Hoynes's irritation was derailed by confusion. "Not here?" he frowned. "Where is he?"
It was almost funny the way people couldn't process the idea of Leo not being at work... almost funny, apart from the part where it really wasn't. "Leo's, um, he's sick."
Damn Sam, and his stupid cover story. Sam, who'd been the one to tell him years ago that he had no poker face. He fully expected Hoynes to throw his stumbling lie back in his face, demand the real explanation. He was totally knocked off balance when the Vice President actually looked dismayed and drew back.
"I... I'm sorry, Josh," he apologised. Josh blinked at him, confused. Huh? "I should've, um, I should've checked my facts before I blew up at you. I'm guessing you must be pretty snowed under, so I'll, I'll call Margaret or something later, okay? I'll do that." He exited fairly promptly, and Josh was left staring after him.
What the hell just happened here?
"Mr. Vice President?"
As Isaac entered his boss's office, his eyes were drawn almost immediately to the way Hoynes's hands were fiddling with the coaster his coffee cup usually stood on. He was tapping it against the table, absently.
Tap. Tap. Tap.
It was a nervous mannerism, Isaac knew. A very bad nervous mannerism. It was the way Hoynes's hands occupied themselves when they really wanted to be pouring out a shot of whiskey.

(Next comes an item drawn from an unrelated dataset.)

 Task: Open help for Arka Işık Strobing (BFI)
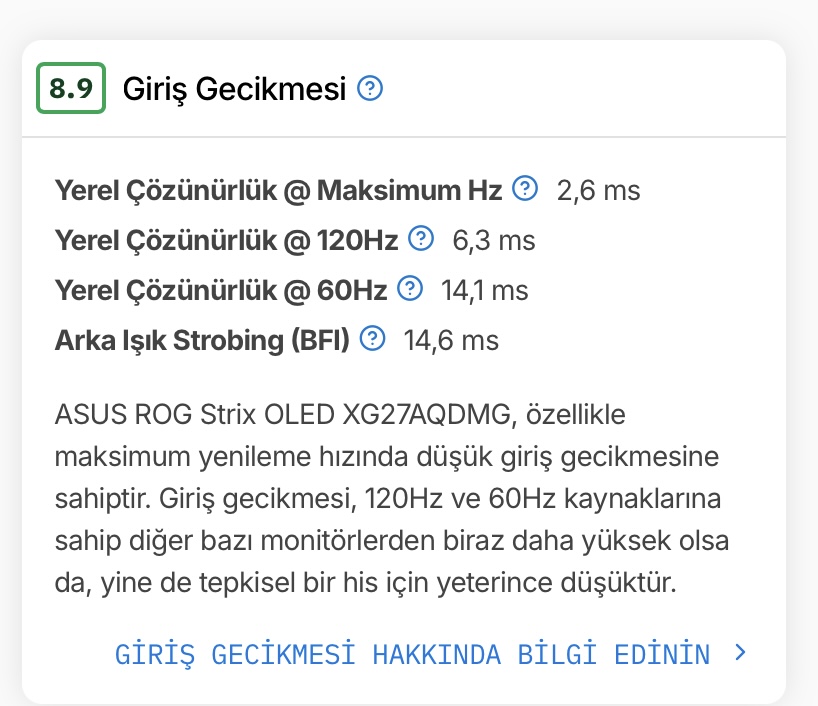pos(372,339)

Isaac had been with John Hoynes since the days when he had been running for the Presidency and nobody outside of New Hampshire had ever heard of Josiah Bartlet. As the Vice President's personal assistant, he was one of the very select few who knew his boss's long-held secret. As such, he drove himself near insane with worry, knowing he might well be the only one who was looking out for the signs. He could only pray that whatever was eating his boss was something easily fixed.

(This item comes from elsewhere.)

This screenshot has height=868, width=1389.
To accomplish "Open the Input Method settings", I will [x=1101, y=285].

"Sir?" he prompted, when Hoynes said nothing. The older man focused on him, as if he'd only just remembered his presence.
"Ah, Isaac, yes. Do you have a minute?" Hoynes leaned forwards towards him, but Isaac's eyes followed the coaster as he began flexing it between his hands.

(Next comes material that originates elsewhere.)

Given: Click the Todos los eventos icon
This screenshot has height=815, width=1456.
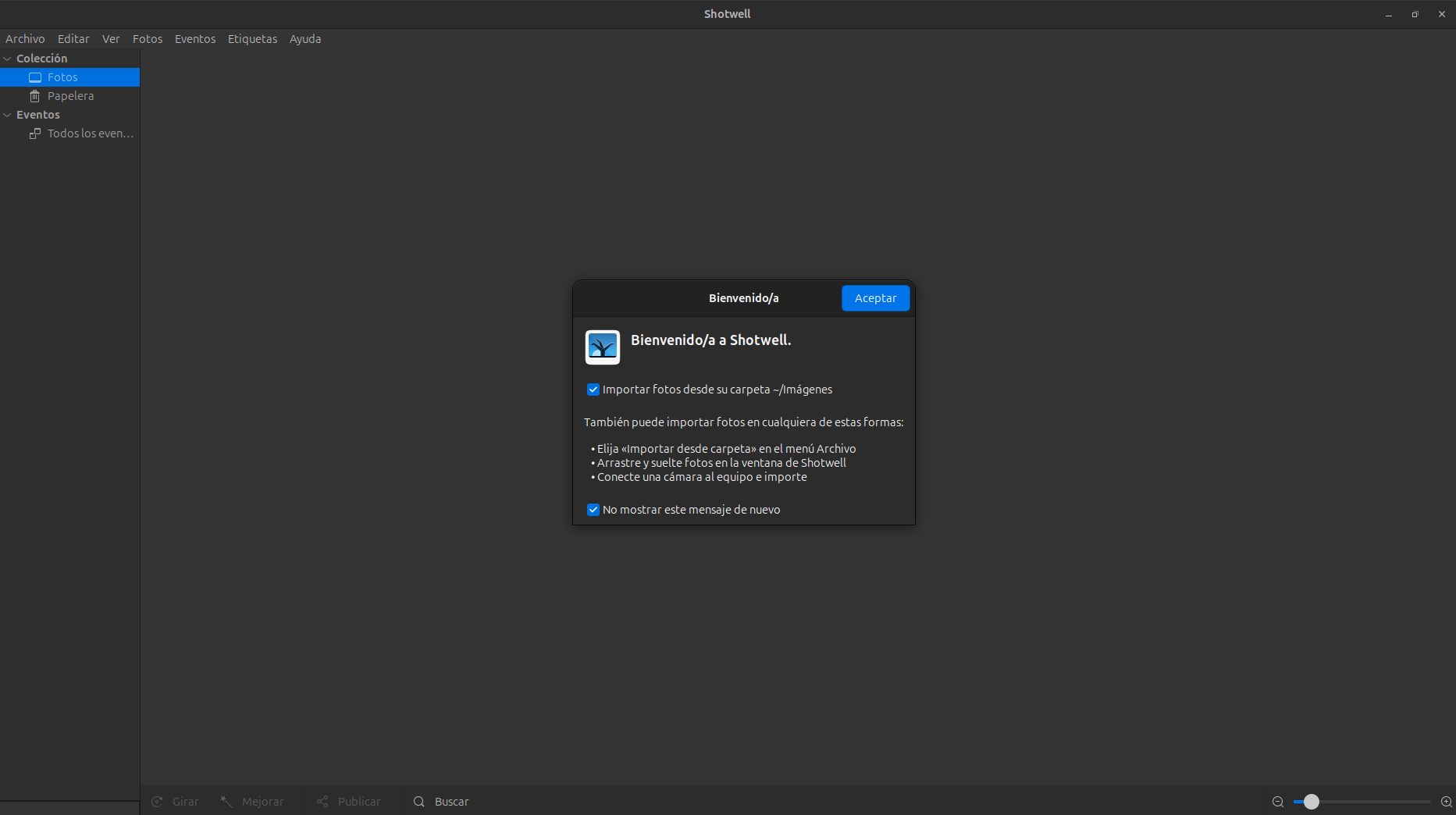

"Yes, sir," he replied, refraining from pointing out that Hoynes was the one who set his schedule in the first place.
"Good. I need you to do a favour for me... a slightly strange favour."
"Sir?" he asked, apprehensively.
Hoynes, mercifully, dropped the coaster on the desk and reached for a business card with an address written on the back in his own neat letters. He pushed the card across the desk to Isaac. "I need you to go to this address."
"Whose is it?" asked Isaac, pocketing it, and for a moment feeling absurdly like he was he was being set up to make some kind of drugs rendezvous.
"Leo McGarry's." Hoynes gave him a pointed look. "I need you to check on him. In a very unofficial capacity."
"Sir?" he asked, now completely confused. His boss had been set to meet with McGarry that morning, but he'd returned early, and disappeared into his office... and this brooding mood.
"I think he might be in trouble." Isaac had seen the news reports. He knew the kind of 'trouble' Hoynes was thinking of.
"Sir?" he questioned. "What do you-"
"Just something Josh said," his boss cut him off. "Or rather, something he didn't say." He looked up at Isaac. "Leo McGarry's a strong man," he said softly. "He kept my secrets; I'll keep his. I just want you to make sure he's okay."
Isaac nodded in acknowledgement, and wondered to himself if Leo McGarry's personal assistant ever felt the same icy dread as he did when his boss's hands were tapping coasters.
"Mr. McGarry?"
Standing in the apartment block hallway, Isaac felt more than a little stupid. What would he do if McGarry actually answered the door? He barely knew the man.
But no one came to the door. He knocked again, and stood around somewhat helplessly. What was he supposed to do now? He really didn't want to go back to his boss empty-handed. Not when Hoynes was so visibily agitated over this. His boss had confided to him late one night during their early days in the White House that he drew strength from Leo.
The man drives me crazy, he'd said. He drives me crazy, but he's a man of steel. He makes you believe it can be done. He makes you believe it's possible to stay that strong.
Isaac dreaded to think how his boss might take it if Leo had relapsed into his drinking ways. It would be a cruel blow to his own willpower to see someone whose resolve he so admired crash and burn.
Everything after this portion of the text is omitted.